# C&CC POIs



## peedee (May 10, 2005)

I have searched the C&CC web site for a download of their sites and CSs but have not been able to find any. Do they actually publish them like the CC? Have I missed them?

Others I have found on the net are way out of date and I really wanted to access the originals.

peedee


----------



## Solwaybuggier (Mar 4, 2008)

I've got them on my TomTom - think they were from TomTom Home???  Can't swear how up to date they are though...


----------



## Telbell (May 1, 2005)

I did have them on my TT but when I updated the maps they disappeared. :roll: 

I don't think they can be assessed from the club's websire.

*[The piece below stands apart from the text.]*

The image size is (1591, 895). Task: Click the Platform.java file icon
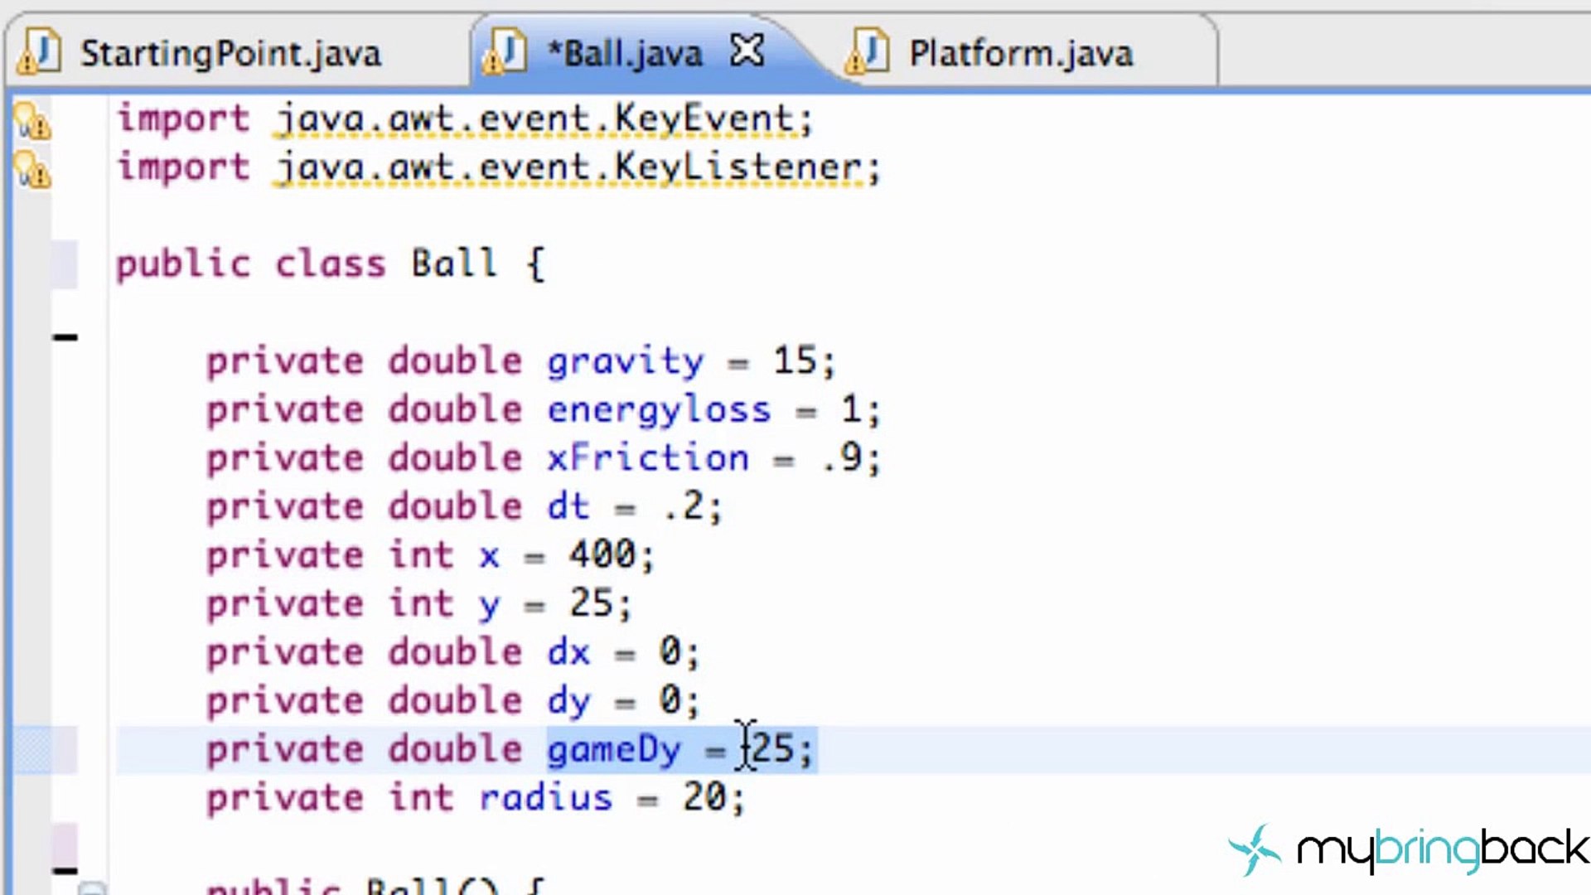point(868,52)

Have you tried the "pocketworld" website?


----------



## 96299 (Sep 15, 2005)

I got them from tom tom home as well.

steve


----------



## solentviews (May 9, 2005)

C & CC have not got their sites on POI yet. When I asked earlier this year I was sent (I think) an Excel spread sheet with them on which they suggested I convert. As I don't know how to do this it was a lost cause, but like others I downloaded from TomTom Home but do not know if they are up to date.
Ian


----------



## steco1958 (Mar 5, 2009)

Solentviews,

Do you still have the spread sheet you were given?


----------



## WiltonShagpile (Apr 10, 2008)

Hi,

You are right C & CC have not got their sites on POI yet. When I asked as well this year I was sent the Excel spread sheet with them on which they suggested I convert.

I converted to a file that my Garmin will accept and now have both CC & C&CC CL's & CS's. I just loaded the file into Excel then saved it as the required file type the garmen needed.

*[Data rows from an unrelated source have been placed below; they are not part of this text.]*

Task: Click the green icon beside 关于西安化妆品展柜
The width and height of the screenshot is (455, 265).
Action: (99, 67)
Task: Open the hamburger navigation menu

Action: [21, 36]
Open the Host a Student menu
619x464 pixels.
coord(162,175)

*Basically it just looks like this,* Lat/Long and description. You can edit it with Excel to anything you want. Add, remove or alter. Unlike the CC POI it does not have the telephone numbers.

-1.8231	54.6945	CS-092-Hamsterley - High Shipley Farm Bungalow
-1.7114	54.6871	CS-092-Hunwick (Durham) - Conifer Rise
-1.8194	54.4779	CS-092-Richmond - Broaches Farm
-1.8051	54.565	CS-092-Staindrop - Bevanstead

If you read your instruction book for your SatNav it usually explains how to download these to your PC then load in to your SatNav.

Garmen take Excel spread sheet files.

Reason I use Garmin is they take Lat/Long to search. Beats post codes hands down. especially in France where a post code covers 10 sq kilometres.

*All the best Wilt.*

And yes I do still have the C&CC Excel file!!
It's a "Microsoft Office Excel Comma Separated Values File"


----------



## Telbell (May 1, 2005)

> Reason I use Garmin is they take Lat/Long to search


as does TT


----------



## WiltonShagpile (Apr 10, 2008)

Hi Telbell,

But Garmin always has done, had it for nearly 5 years. Some still don't search by Lat/Long.

You Have TT, don't get so upset about it, your choice!!!

All the best Wilt. :wink:


----------



## Telbell (May 1, 2005)

> don't get so upset about it, your choice!!!


Upset?? Not at all.

Your previous post implied that other satnavs didnt have that capability.

Just clarifying things.


----------



## peedee (May 10, 2005)

Thanks to all for the input, sounds as though we all ought to be asking the C&CC for it then they might extract digit and put it on line. CSs and CLs in particular change rapidly and like the latest info when I go away.

I don't mind what the format is as I have a POI converter but I do prefer .csv you can then make you own changes and additions. e.g. I have TV transmitter and repeater POIs which Spykal kindly sent me which I amend annotate with digital info.

peedee


----------



## WiltonShagpile (Apr 10, 2008)

You make assumptions. I didn't say that......


----------